During the process of recovery or nerve regeneration, some nerves may get misdirected or cross-innervate. This causes opposing groups of muscles to contract and is called co-contractions. Uncoordinated muscle recovery may cause muscle imbalance. Co-contractions and muscle imbalance together can lead to contracture (rigidity) of muscles and joints, ultimately causing shoulder and elbow deformities.
Diagnosis of Erb's Palsy/Brachial Plexus Birth Palsy
When your child presents with symptoms of Erb's palsy brachial plexus injury, the pediatrician will first take your child's medical history, conduct a physical examination and order tests to diagnose Erb's or birth palsy. Physical examination will help the doctor identify the limited movement and range of motion of the upper extremity.
Imaging tests such as X-rays, CT and MRI may be ordered to detect damage to the bones, joints or nerves. Electromyography may be ordered to evaluate the muscle response of your child's injured arm.

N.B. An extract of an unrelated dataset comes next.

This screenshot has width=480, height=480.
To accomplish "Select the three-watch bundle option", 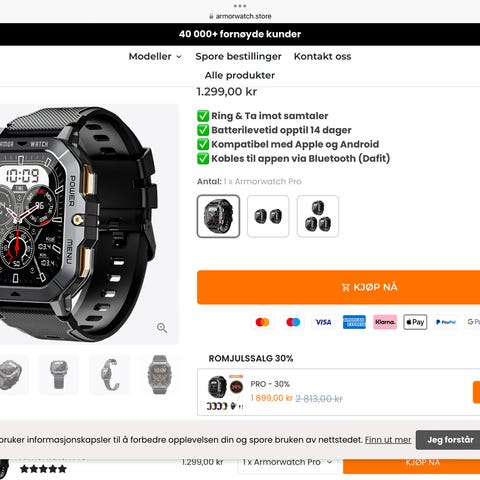I will click(318, 216).
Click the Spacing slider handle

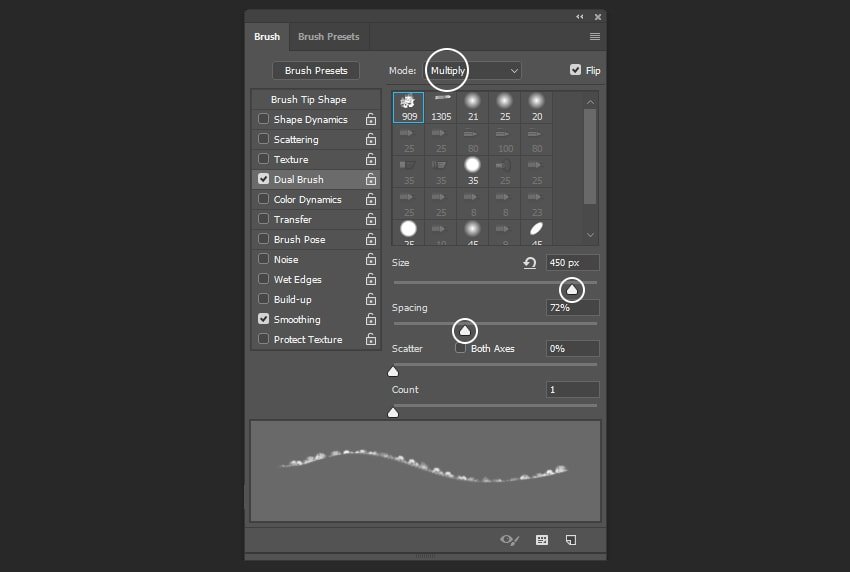pos(464,330)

Nerve conduction studies may also be ordered to determine the speed of the nerve impulses, i.e., the time taken for impulses to pass between two electrodes placed apart on your child's arm.
Treatments for Erb's Palsy/Brachial Plexus Birth Palsy
Most obstetric brachial plexus injuries heal or recover on their own by the age of 3-12 months. During this time, your doctor will regularly monitor your child.

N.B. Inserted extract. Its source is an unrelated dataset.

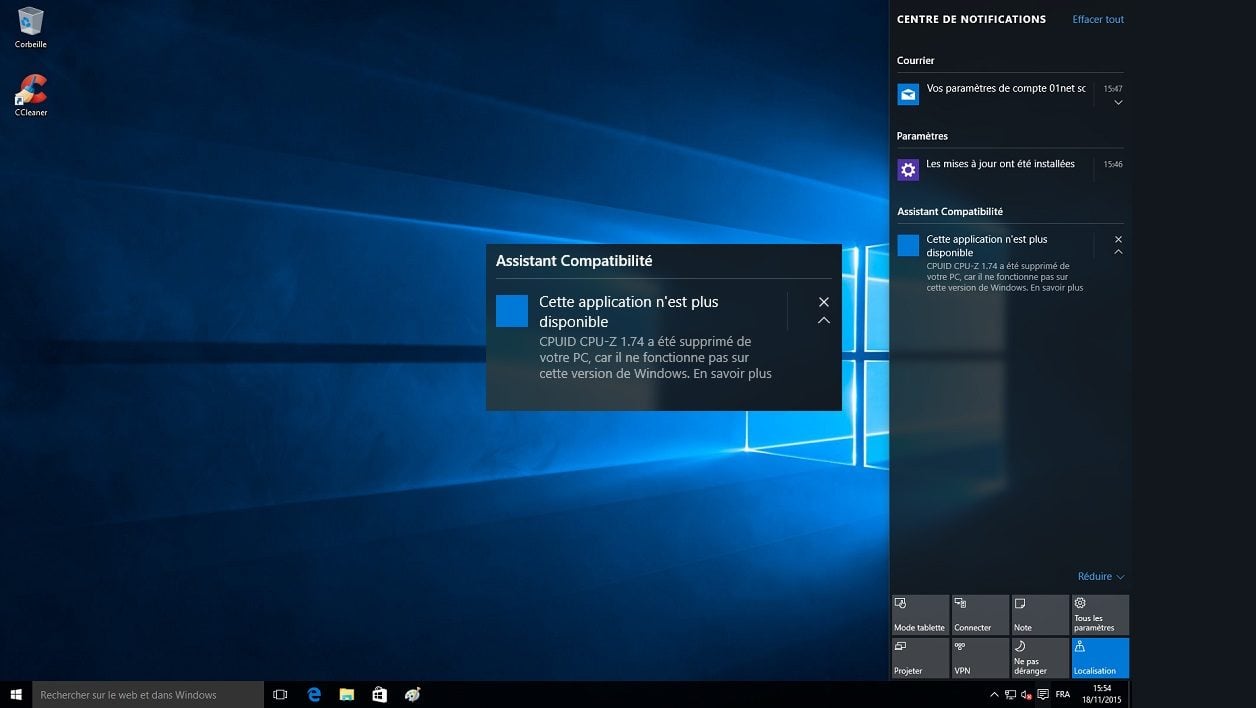Toggle the Mode tablette quick action
The width and height of the screenshot is (1256, 708).
click(x=919, y=615)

Physical therapy may be recommended to maximize the use of your child's affected arm. Your child's physical therapist will educate you on range of motion exercises to be performed on your baby to improve the functioning of the shoulder, elbow, wrist and hand, and avoid joint stiffness.
In infants with mild obstetrical brachial plexus injury of the C5 or C6 nerves, 80% generally recover spontaneously and do not require surgery. Recovery depends on the type and severity of nerve injury.
Nerve Surgery for Erb's Palsy/Brachial Plexus Birth Palsy
Your doctor may consider Gilbert's criteria to indicate a requirement for surgery. This criteria states that when the injury fails to recover, surgery should be indicated at 3 months in infants with Erb's palsy.
Surgery performed within the first six months of life yields the best results. Injuries involving rupture or avulsion may require microsurgical intervention that includes a nerve graft or nerve transfer. Several surgical options are available, depending on your child's condition:
- Nerve graft surgery involves replacing the damaged section of the nerve with a nerve section removed from another part of the body.
- Neurotization or nerve transfer surgery is performed to connect the lower end of the damaged nerve to a less important upper end of an intact nerve from the spinal cord.
- Musculo-skeletal surgery is performed in older children (above 2 years) who have had partial recovery from the nerve injury.
- Contracture release is performed in some children who develop tightness of the shoulder joint because of decreased mobility.
- Muscle or tendon transfer surgery may be necessary if the arm muscles have deteriorated. This involves transfer of a muscle or tendon from another part of your body to the damaged part of your arm.
- Capsulorraphy surgery can be performed to place the head of the humerus, the bone of the upper arm, back into the shoulder joint in order to treat shoulder dislocation or joint instability caused by muscle weakness.
- Osteotomy involves cutting the bones of the upper arm or forearm and reorienting them in a better position.
Risks and Complications of Erb's Palsy Surgery
As with any surgery, there can be certain risks and complications involved. Associated risks of nerve reconstruction surgery may include:
- Tingling and weakness to the upper extremity
- Failure to improve
Prognosis of Erb's Palsy/Brachial Plexus Birth Palsy
Prognosis depends on the type of brachial plexus injury sustained and if associated fractures to the ribs, shoulders or arms are present. Mild injury to the brachial plexus may resolve within 3 to 6 months, whereas severe injuries may require treatment for over a year and regular follow-ups. Prognosis is best when treatment is started within 4 weeks of birth.